Hukum di Indonesia hanya
memungkinkan perempuan yang mengalami perkosaan dan kondisi darurat medis untuk
akses aborsi[1].
Belum lagi, ada persyaratan lain tentang usia kehamilan dan persetujuan pihak
lain, baik itu suami, keluarga, para ahli, dan/atau aparat penegak hukum.[2]

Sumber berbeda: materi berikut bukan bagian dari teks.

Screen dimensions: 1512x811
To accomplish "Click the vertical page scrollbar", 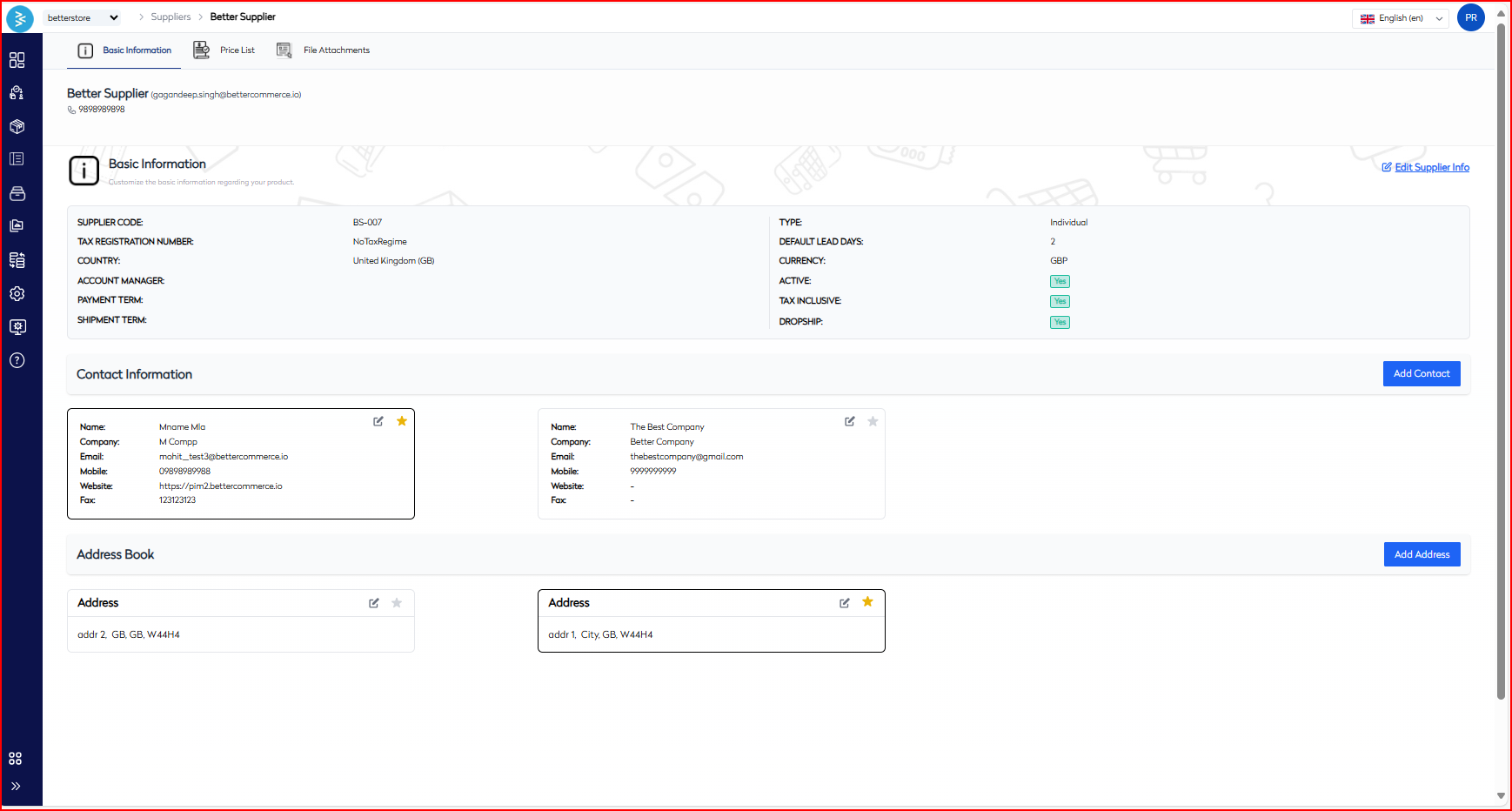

Pembuat kebijakan merancangnya berdasarkan asumsi hanya dua alasan itu yang
mungkin dialami perempuan atau orang dengan KTD. Namun, pengalaman lain tidak
diindahkan, seperti kontrak kerja yang mengharuskan perempuan tidak hamil pada
masa tertentu, pertimbangan ekonomi dan sosial karena dimiskinkan secara
sistematis, kealpaan dalam memberikan pendidikan kesehatan seksualitas dan
reproduksi yang mumpuni, pengaduan kasus perksoaan yang makan banyak waktu dan
berbelit-belit, pemutusan hak untuk sekolah jika hamil, kekerasan yang dialami
dalam hubungan atau rumah tangga, belum lagi identitas dirinya yang rentan
dengan stigma dan diskriminasi. Perempuan atau orang dengan KTD yang punya
pengalaman berbeda tetap mempunyai hak atas informasi lain untuk mendukungnya
mendapatkan kualitas hidup yang lebih baik atau bahkan menyelamatkan nyawanya.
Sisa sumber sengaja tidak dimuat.